‘Leadership matters’: Recruiters apply past lessons learned to current crisis

Riding in a V-22 Osprey over the jungles of Liberia in search of suitable terrain to build treatment camps during the 2014 Ebola epidemic, young Army engineer Major Anthony Barbina had no idea that he was preparing for a job he would fill years later. All he knew was that his skills as a burgeoning military leader were being tested. 

“People were in rough shape, gaunt and haggard, throwing up all the time,” Lieutenant Colonel Barbina, now the Commander for the U.S. Army New England Recruiting Battalion, described the Ebola patients treated in camps that his team built during Operation United Assistance in 2014. 

The Ebola Treatment Units were constructed where they were needed most — outside affected villages, in the city of Monrovia, near an abandoned mine. The makeshift facilities had space for beds and a cleaning area for medical personnel to change into protective gear.

“No visitors were allowed. Family members would stand outside the fences trying to catch sight of their loved ones.”  Barbina recalled that Ebola differed from the novel coronavirus in that it was more difficult to contract, but far more deadly. “Most loved ones went in and did not come back out.” 

After his engineering duties were completed and Barbina spent 21 days in quarantine, he was asked to write up an After Action Review for the Center for Army Lessons Learned. Barbina wrote his “Top 10 Lessons Learned” and submitted them, believing that his job was done. 

“Never in a million years would I have thought that I would go back to that slide,” Barbina told me in a recent interview. I had reached out to ask him how Army recruitment has been affected by the COVID-19 crisis. But instead, he told me his story that was six years in the making. 

Back in early March, Barbina was flying back from a training exercise with a colleague. “We talked about the coronavirus, how it could affect recruiting and our recruiters,” he said. “I decided on that flight, we need to change the way we do business.”

Back at the battalion, Barbina dug deep into his personal archives to review the “Top 10 Lessons Learned” Power Point slide he created after his Liberia experience 2014. “1. Leadership Matters – When in charge, take charge. Leaders must be the calm within the storm,” the six-year-old slide read. He channelled the quiet, determined strength of Lieutenant General Darryl Williams who led U.S. Army Africa Command through the Ebola Crisis and is now the 60th Superintendent of the U.S. Military Academy at West Point. 

“I wanted to model my leadership after Lieutenant General Williams,” Barbina said. “He was calm, collected, strong, clear and concise in crisis.” 

Although face-to-face recruitment has been used for the last 30 years, on March 16th, Barbina instituted “Operation Patriot Shield,” transitioning all New England Battalion recruiting stations to online-only recruiting and virtual prospecting, and while placing safety restrictions on in person interactions.
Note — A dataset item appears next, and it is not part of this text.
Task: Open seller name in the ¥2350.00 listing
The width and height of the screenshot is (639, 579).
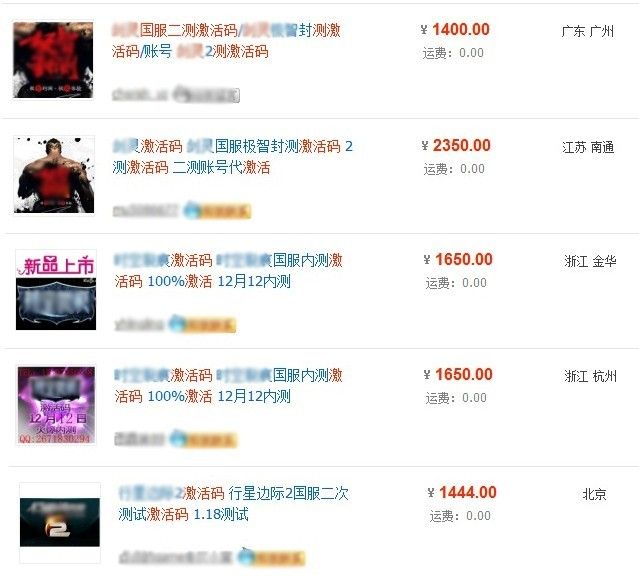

Two days later, the U.S. Army closed all 1,400 recruiting stations across the U.S. The other services followed the Army’s lead, and by March 25, all 20,100 members of the military recruiting force were teleworking. These unprecedented decisions have been effective force protection measures — Barbina’s battalion only had one positive COVID-19 case — but this did slow recruiting from March through May. Barbina’s battalion rolled unmet goals from this time into July, August and September. 
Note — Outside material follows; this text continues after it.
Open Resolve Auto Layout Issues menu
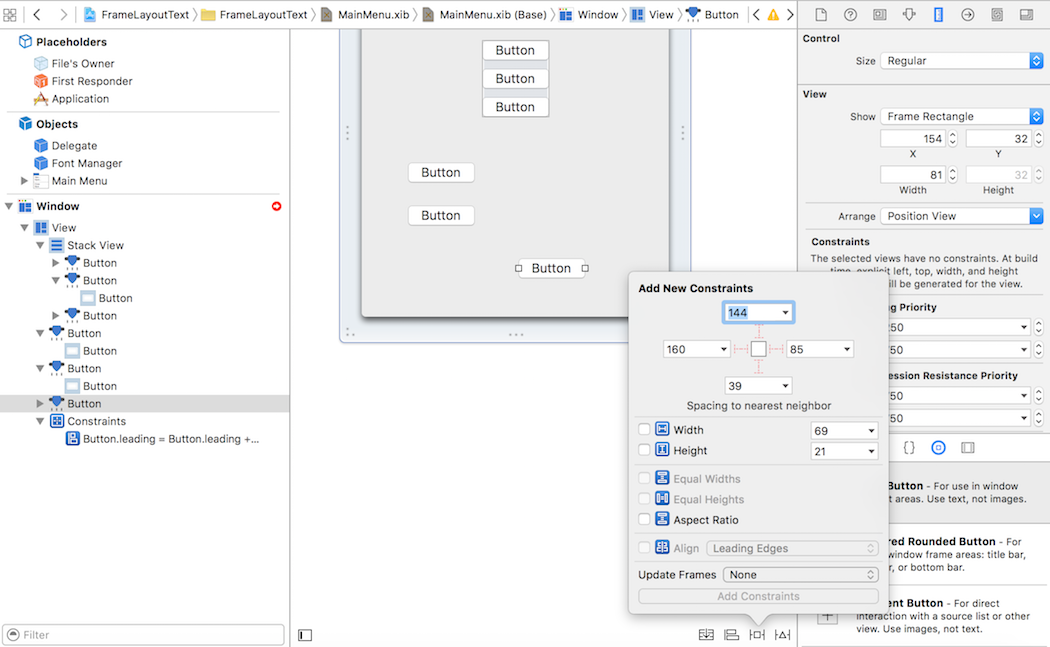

How will the military attract the 150,000 annual recruits it needs to sustain the all-volunteer force over the months and years to come? 

Barbina, who saw the Army as his leadership opportunity after growing up in a small Ohio coal mining town, says social media prospecting is here to stay. His battalion had already begun recruiting through social media, online job platforms, eSports tournaments, and other virtual communities prior to the COVID-19 crisis. Barbina said that recruiters are discovering that participants in online eSports and social communities are excellent military prospects. “They are technically savvy. They are digital natives. They are interested in becoming drone pilots, cyber professionals and engineers. They are the Army of the future.”